Clomiphene is estrogenic in bone though. This is an example of why it is not a simple estrogen antagonist (blocker.) In some tissues it activates the estrogen receptor. In others, it occupies the receptor without activating it, thus blocking the effect of estrogen.
Intermezzo, actually – and sadly – it gets worse with the statistics.
Not only does it occur that in many cases actual effect may exist and a study did nothing to demonstrate it does not exist but claims to have done so, we also have the opposite situation where an effect is “significant” to p <= 0.05 but most likely IS a result of chance. Yet the opposite is presented as being the case.
Although it is fundamental to the use of the statistics and therefore should be understood by the authors using the statistics, most authors clearly appear to not understand the meaning of p values.
P values don’t mean that the probability only, for example, was 5% that the results seen WERE a result of chance, or 95% probability that they WERE a real effect.
They mean that in cases where there was no actual effect but only random variation of the type seen, 5% of the time there would be an appearance of effect just as great as seen in the study.

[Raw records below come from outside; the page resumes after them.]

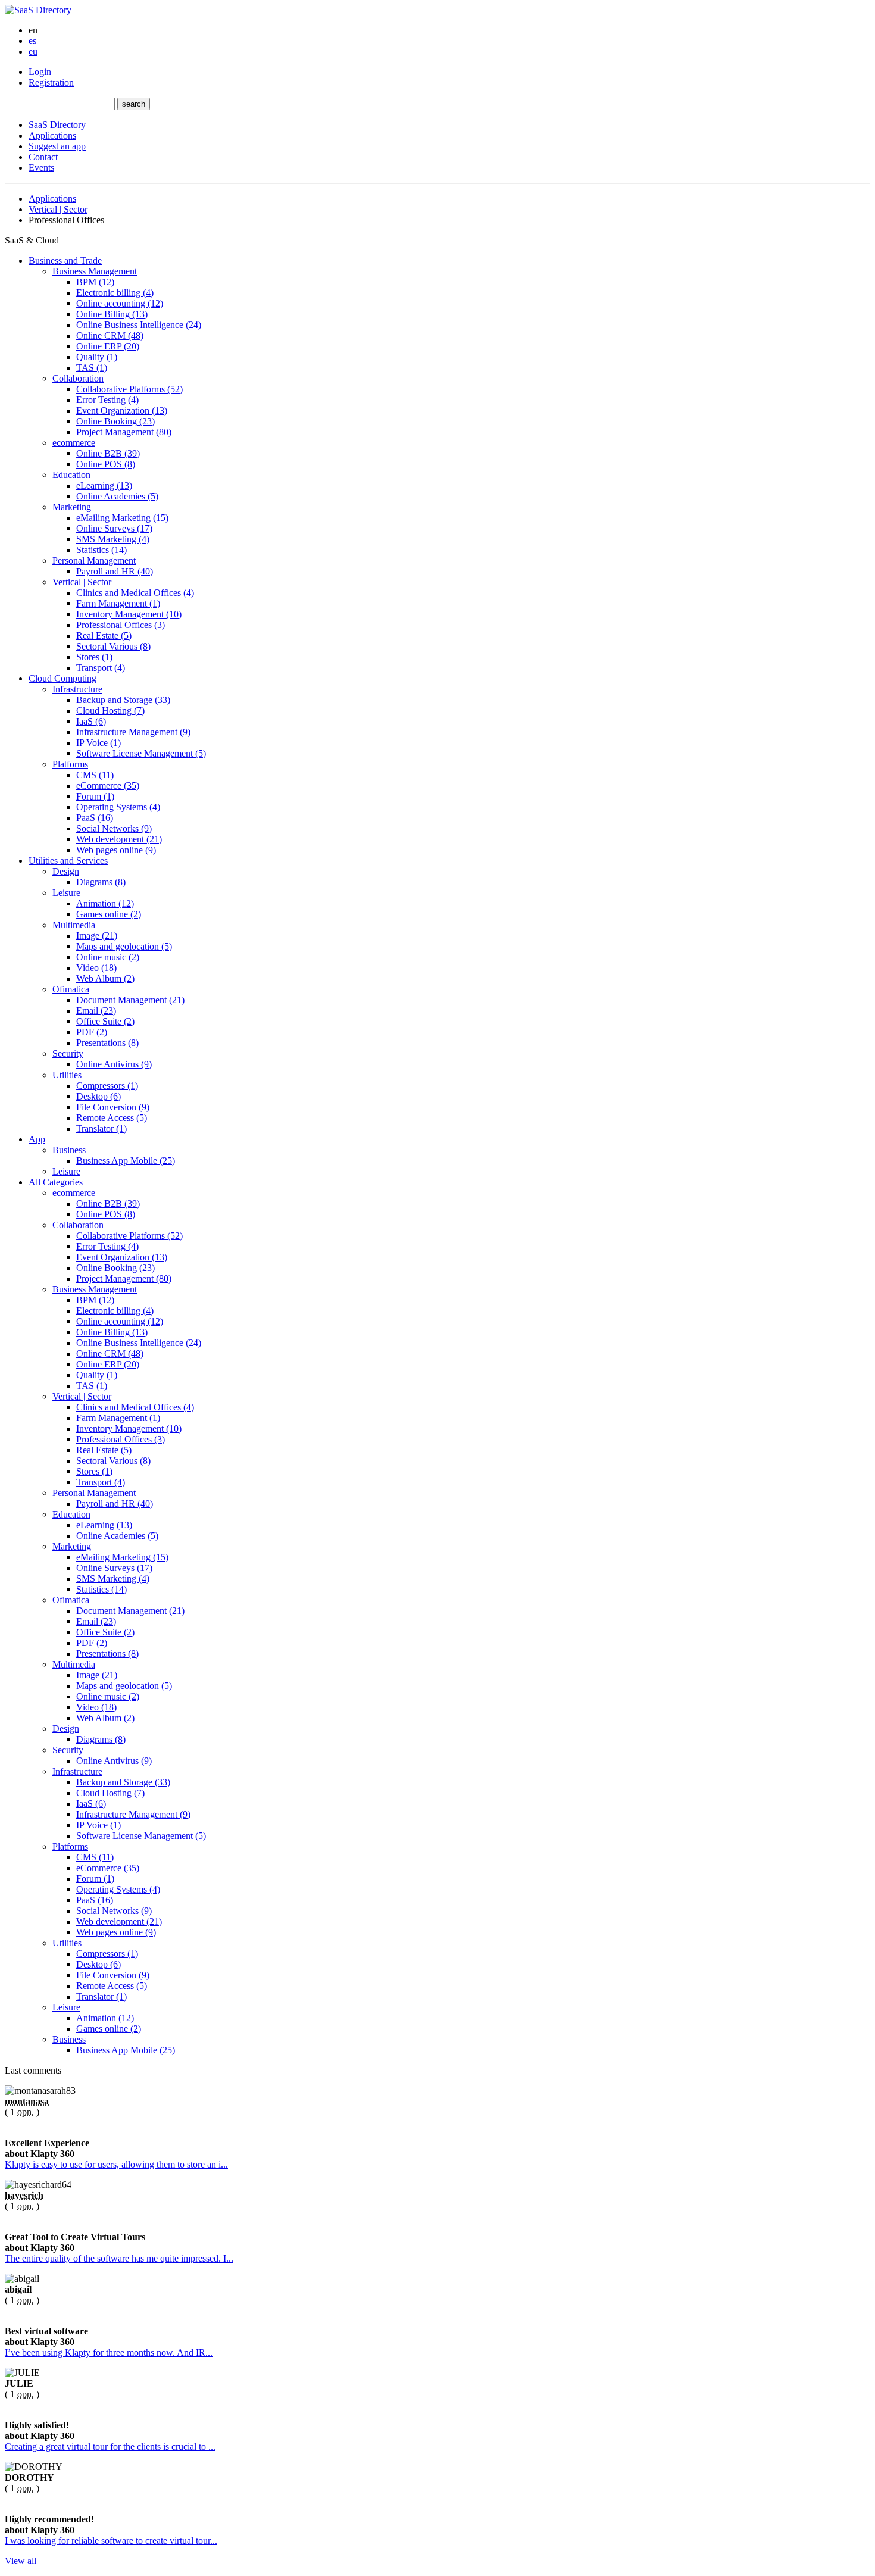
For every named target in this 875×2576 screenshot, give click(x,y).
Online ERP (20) (107, 346)
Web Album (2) (105, 978)
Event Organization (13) (121, 410)
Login (40, 72)
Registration (51, 82)
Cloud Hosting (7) (110, 710)
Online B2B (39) (108, 453)
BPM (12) (95, 282)
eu (33, 51)
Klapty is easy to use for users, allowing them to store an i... (116, 2164)
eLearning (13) (104, 485)
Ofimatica (70, 989)
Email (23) (96, 1011)
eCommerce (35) (107, 785)
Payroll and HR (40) (114, 571)
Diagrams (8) (101, 882)
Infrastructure (77, 689)
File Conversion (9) (112, 1107)
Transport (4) (100, 668)
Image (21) (96, 936)
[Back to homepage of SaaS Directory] (38, 10)
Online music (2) (107, 957)
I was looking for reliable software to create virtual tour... (111, 2541)
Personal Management (94, 560)
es (32, 41)
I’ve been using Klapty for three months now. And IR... (108, 2352)
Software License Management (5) (141, 753)
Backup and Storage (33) (123, 700)
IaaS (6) (91, 721)
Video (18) (96, 968)
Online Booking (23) (115, 421)
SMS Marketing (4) (112, 539)
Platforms (70, 764)
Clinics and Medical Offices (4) (135, 593)
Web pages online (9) (116, 850)
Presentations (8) (107, 1043)
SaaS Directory (57, 125)
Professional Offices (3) (120, 625)
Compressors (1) (107, 1086)
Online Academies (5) (117, 496)
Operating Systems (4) (118, 807)
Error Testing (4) (107, 400)
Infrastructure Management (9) (133, 732)
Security (67, 1053)
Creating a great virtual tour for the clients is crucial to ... (110, 2446)
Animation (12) (105, 903)
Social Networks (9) (114, 828)
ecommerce (73, 443)
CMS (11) (95, 775)
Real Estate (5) (104, 635)
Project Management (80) (123, 432)
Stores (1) (94, 657)
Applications (52, 135)
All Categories (56, 1182)
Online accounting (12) (119, 303)
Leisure (66, 893)
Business (69, 1150)
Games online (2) (108, 914)
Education (71, 475)
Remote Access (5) (111, 1118)
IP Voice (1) (98, 743)
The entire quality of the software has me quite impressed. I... (119, 2258)
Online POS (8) (105, 464)
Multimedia (73, 925)
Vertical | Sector (58, 209)
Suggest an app (57, 146)
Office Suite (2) (105, 1021)
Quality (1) (96, 357)
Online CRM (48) (109, 335)
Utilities (67, 1075)
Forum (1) (95, 796)
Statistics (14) (101, 550)
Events (41, 168)
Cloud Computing (62, 678)
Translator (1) (101, 1128)
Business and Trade (65, 260)
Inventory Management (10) (129, 614)
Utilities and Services (68, 860)
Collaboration (78, 378)
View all (20, 2561)
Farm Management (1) (118, 603)
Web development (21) (119, 839)
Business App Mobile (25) (125, 1161)
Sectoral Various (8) (113, 646)
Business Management (94, 271)
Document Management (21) (130, 1000)
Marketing (71, 507)
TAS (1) (91, 368)
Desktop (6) (98, 1096)
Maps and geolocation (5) (124, 946)
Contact (43, 157)
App (37, 1139)
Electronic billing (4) (115, 293)
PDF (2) (91, 1032)
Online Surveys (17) (114, 528)
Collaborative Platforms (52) (129, 389)
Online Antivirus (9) (114, 1064)
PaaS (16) (94, 818)
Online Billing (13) (112, 314)
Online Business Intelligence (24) (138, 325)
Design (65, 871)
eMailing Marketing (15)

Which is deeply different from how p values are typically misinterpreted by authors.
For example, suppose we have a hypothesis that if we mumble an incantation over a rat’s water bottle as we fill it, this will extend the life of the rat.
We test this on some moderate number of rats, with one group’s water bottles receiving the mumbled incantations and the other, not.
The statistics are analyzed and lo and behold, to a p value of 0.05 the average lifespan of the incantation group was some percentage longer than that of the control group. The difference was “statistically significant.”
And to understand this example, it’s relevant also to understand that thousands of studies unlikely to have any real effect behind them are done all the time, and we will tend to hear only about the ones showing a positive outcome.
Furthermore, many studies look at 20 or so effects all at the same time. So even within one study, it’s highly likely, instead of being of negligible likelihood, that at least one observed effect is produced by chance, where p values are on the order of 0.05.
Back to the rats and the mumbled incantations. Is it really only a 5% likelihood that only chance resulted in those rats having longer lives? A 95% likelihood that there was real life-extending effect from the incantations?
No, if having before the experiment considered to best knowledge that it was highly unlikely that the hypothesis was true, then now with these test results it is highly likely that chance was the only cause of those rats living longer.
It should be considered more likely that this was one of those 5%-of-the-time-chance-alone-will-yield-such-an-outcome cases than that it is now a scientific truth that incantation over water bottles extends lifespan. The probably-chance interpretation should be our best guess of what happened. Despite results being “statistically significant.”
There actually are, incidentally, statistics to deal with the likelihood that chance was the cause of the ACTUAL results seen. But the p value is not such a statistic: it does not refer to likelihood of the results being chance.
It is the percentage of cases that with no real effect but same variability, chance alone would result in an apparent effect of the size seen.